> _PASSAGE_
U.S. Silver Commemorative Coins
The United States Mint has issued official Commemorative Coins over the last 125 years, to celebrate and honor important people, places, events, institutions and causes, struck in precious metal as monetary art. Authorized by Congress, commemorative coins are legal tender, but they are not intended for general circulation, they are struck only in a limited quantity and are only available for a limited time, making them very desirable.
Most commemorative coins have some socially-popular and historical significance behind them, creating interest among many people who would otherwise have little to no interest in collecting coins. Commemorative coins are very popular and a great way to get started in the hobby of coin collecting, known as “Numismatics.” Many collectors enjoy building commemorative coin collections for both pleasure and profit. For both the experienced and novice coin collectors, there are few coin types that are as special and exciting as commemorative coins.
For Further reading on collecting United States coins by type, including commemoratives, read this Coin Authority article.
Why Collect Commemorative Coins?
Buying and collecting commemorative coins can be a source of great enjoyment, but they also do a lot of good for our nation. Since they are priced above their face and intrinsic gold and silver value, the extra money goes toward supporting public work projects, like museum construction, national monument maintenance, Olympic program funding, and much, much more.

> _INFORMATION PROVIDED_
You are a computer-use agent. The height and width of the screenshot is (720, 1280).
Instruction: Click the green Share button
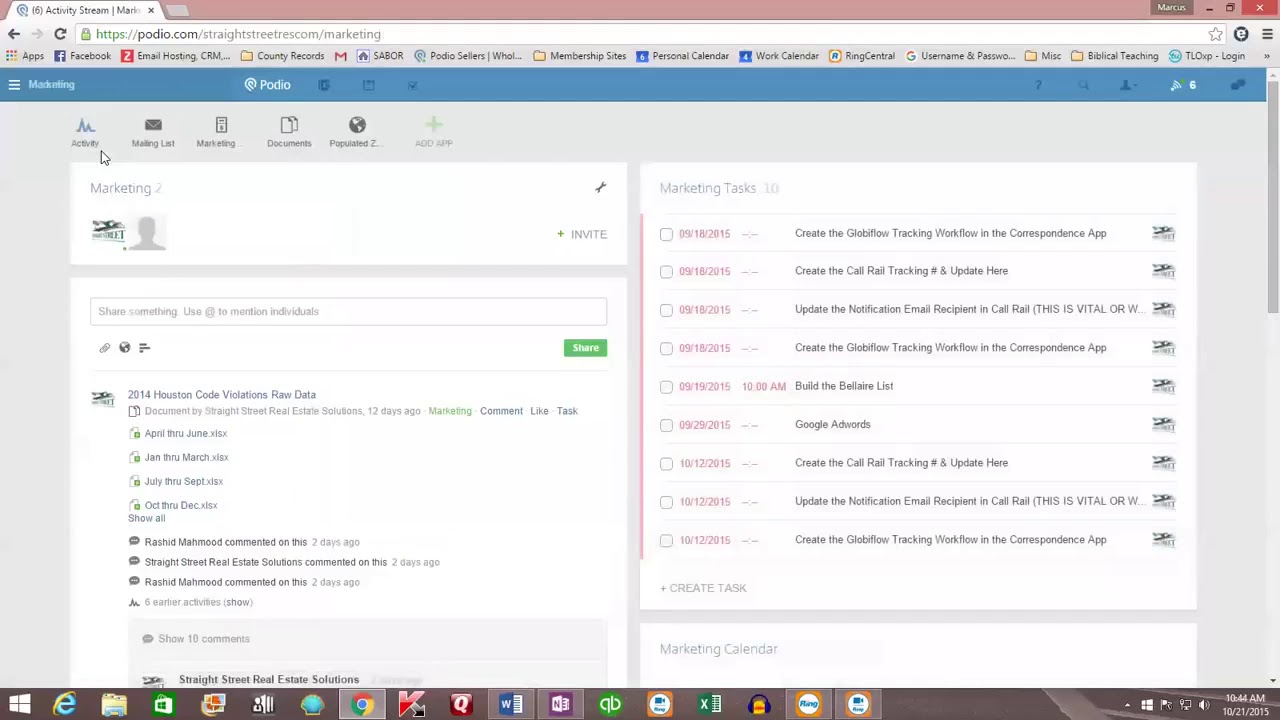coord(585,348)
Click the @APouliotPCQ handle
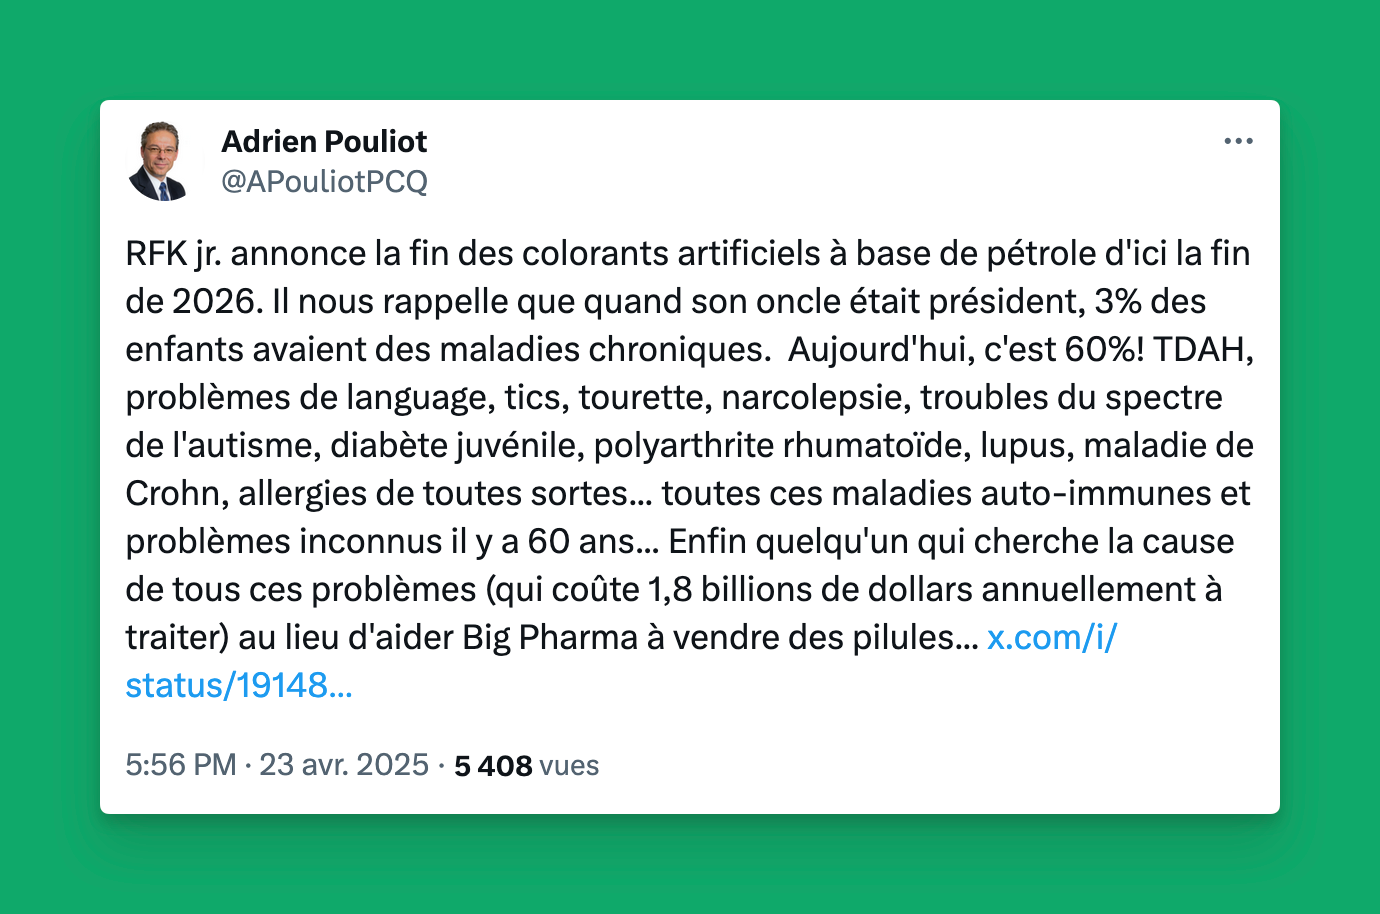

> _PROBLEMS_
- 1) According to the text on U.S. silver commemorative coins, what name is given to the hobby of coin collecting?
- 2) Quote the text on U.S. silver commemorative coins from "U.S. Silver Commemorative" to "them very desirable.".

> _EXPECTED RESULTS_
- 1) Numismatics.

- 2)
U.S. Silver Commemorative Coins
The United States Mint has issued official Commemorative Coins over the last 125 years, to celebrate and honor important people, places, events, institutions and causes, struck in precious metal as monetary art. Authorized by Congress, commemorative coins are legal tender, but they are not intended for general circulation, they are struck only in a limited quantity and are only available for a limited time, making them very desirable.